-- Supplied data --
Segment Open

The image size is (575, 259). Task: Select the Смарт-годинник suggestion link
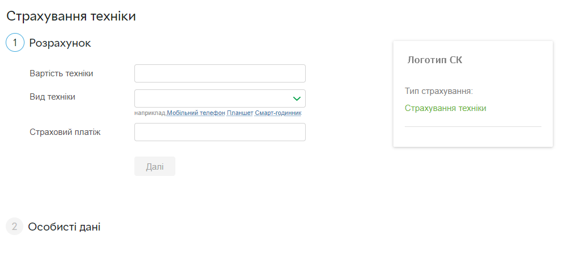278,113
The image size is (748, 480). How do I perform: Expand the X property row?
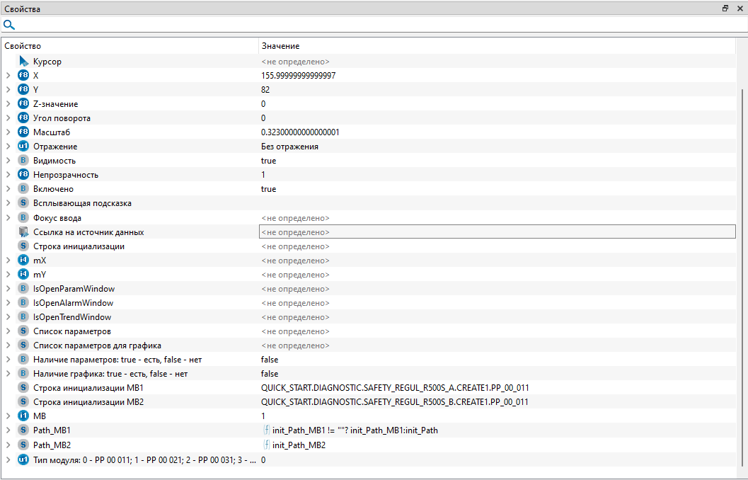click(8, 76)
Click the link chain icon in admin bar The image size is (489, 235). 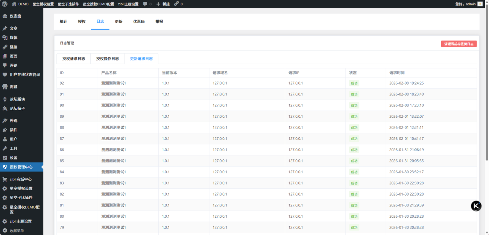[x=176, y=4]
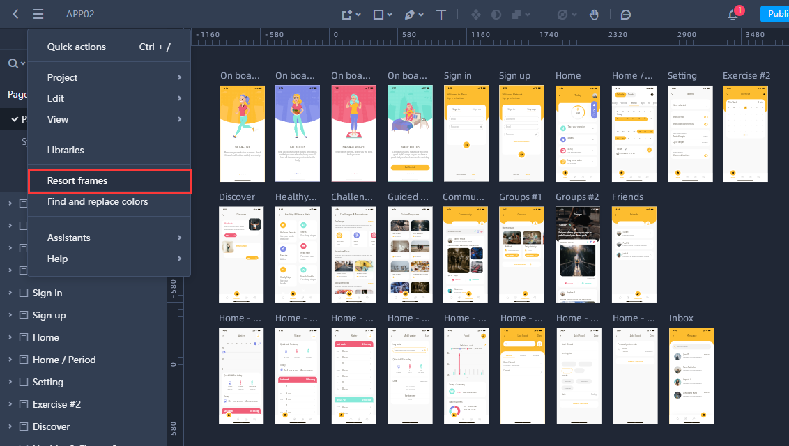This screenshot has width=789, height=446.
Task: Select the Setting layer in list
Action: (x=47, y=382)
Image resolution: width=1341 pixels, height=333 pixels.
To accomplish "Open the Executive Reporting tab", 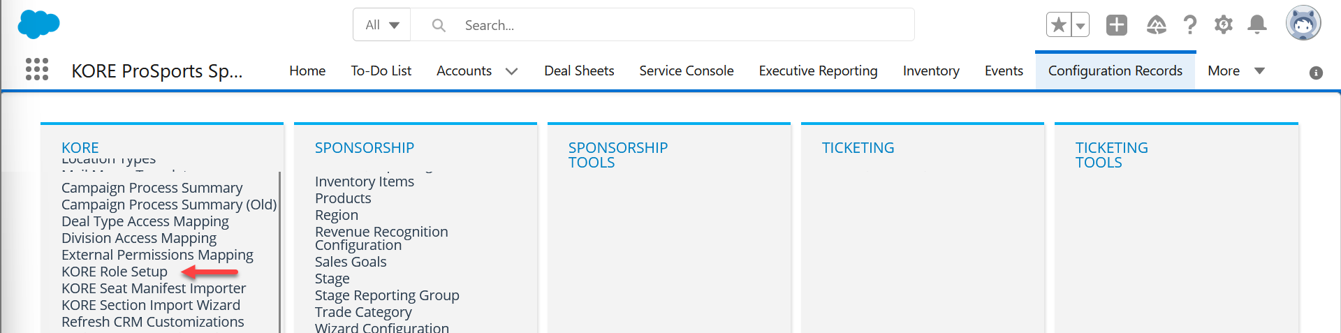I will [818, 71].
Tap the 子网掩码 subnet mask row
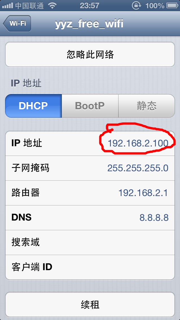 (90, 168)
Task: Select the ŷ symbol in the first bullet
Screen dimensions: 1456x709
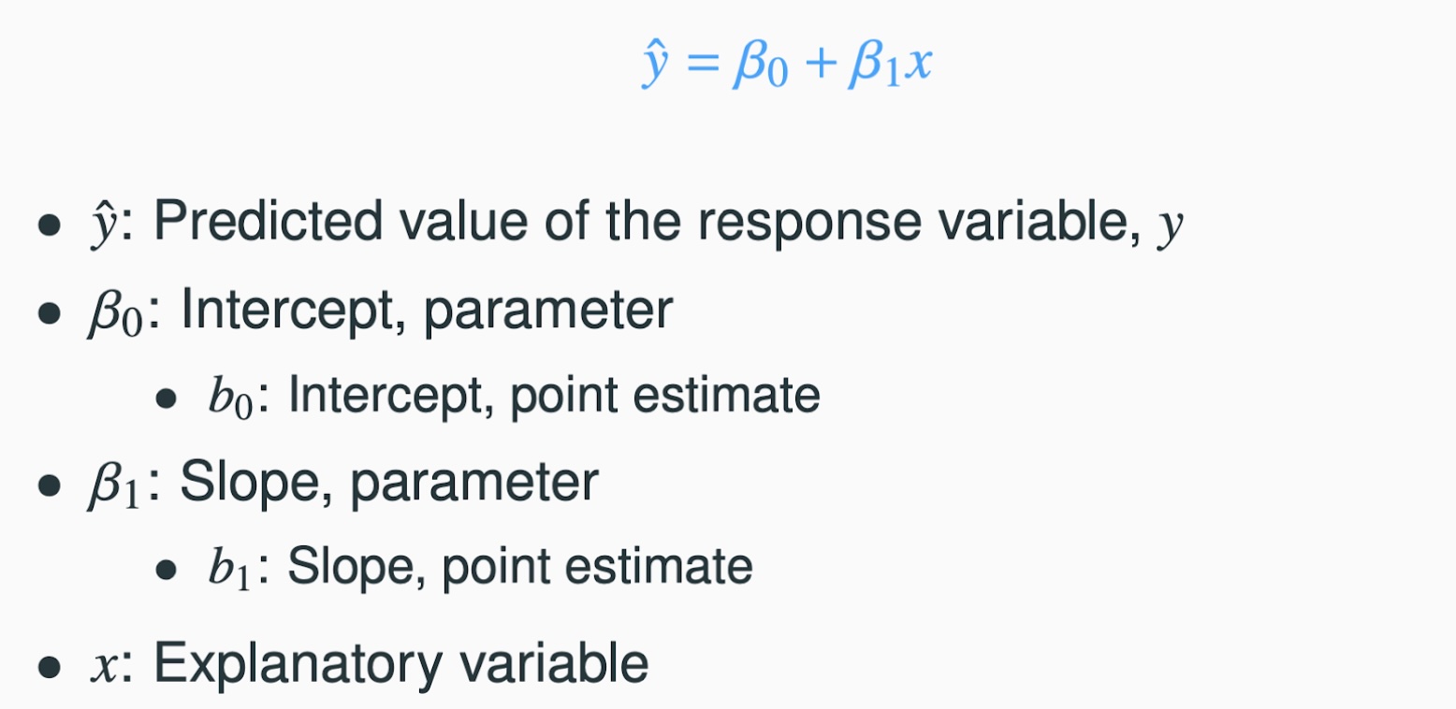Action: (101, 227)
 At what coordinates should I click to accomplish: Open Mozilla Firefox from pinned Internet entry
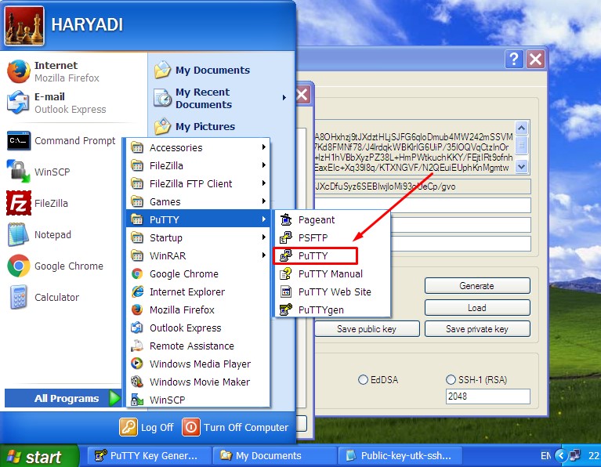[55, 71]

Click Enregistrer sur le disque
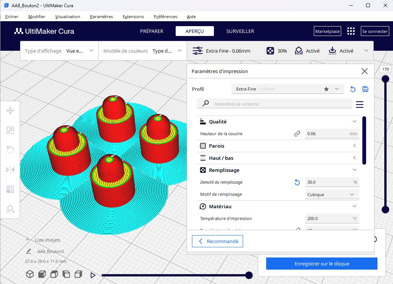tap(321, 264)
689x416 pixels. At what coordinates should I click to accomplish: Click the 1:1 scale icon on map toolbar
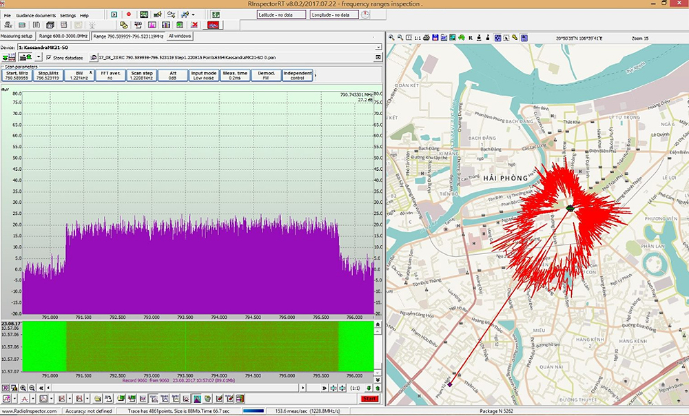coord(418,37)
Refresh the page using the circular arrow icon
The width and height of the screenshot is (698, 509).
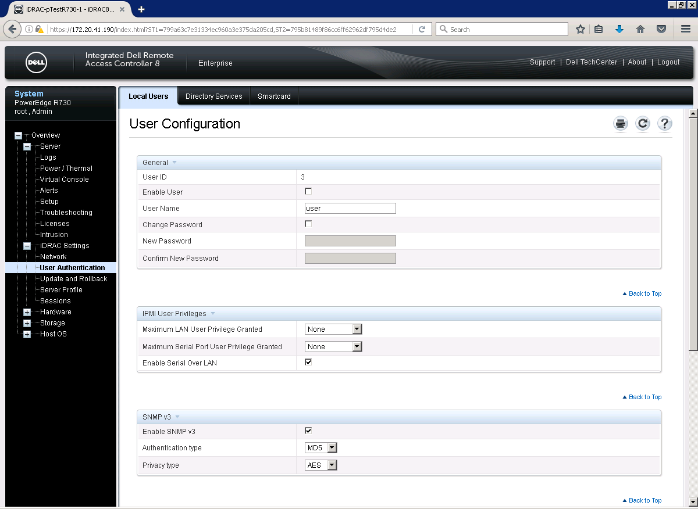tap(642, 123)
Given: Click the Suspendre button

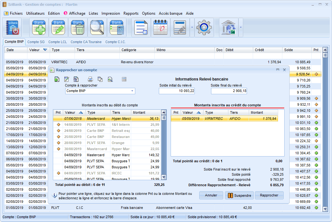Looking at the screenshot, I should pos(239,195).
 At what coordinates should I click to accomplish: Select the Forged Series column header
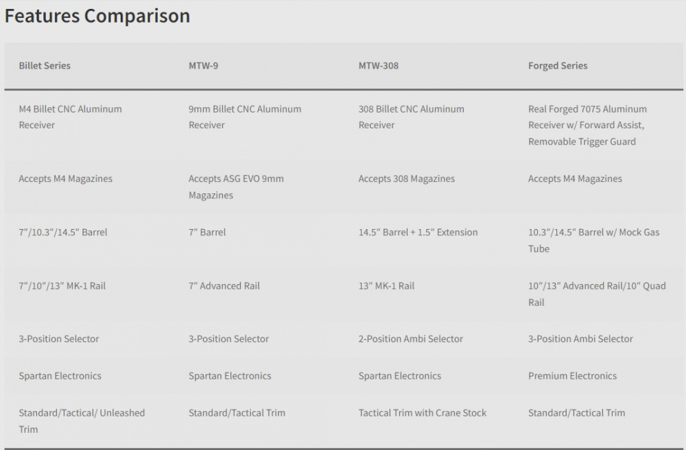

Segment Closed

-- Your assignment --
The range to transcribe runs from the line holding "689x416 pixels. At" through the final line of the data above; copy it exactly and exclude the pictures.

-- Answer to the exercise --
689x416 pixels. At what coordinates should I click to accomplish: Click the 1:1 scale icon on map toolbar
coord(418,37)
Refresh the page using the circular arrow icon
The width and height of the screenshot is (698, 509).
tap(642, 123)
Given: Click the Suspendre button

Looking at the screenshot, I should pos(239,195).
 At what coordinates should I click to accomplish: Select the Forged Series column header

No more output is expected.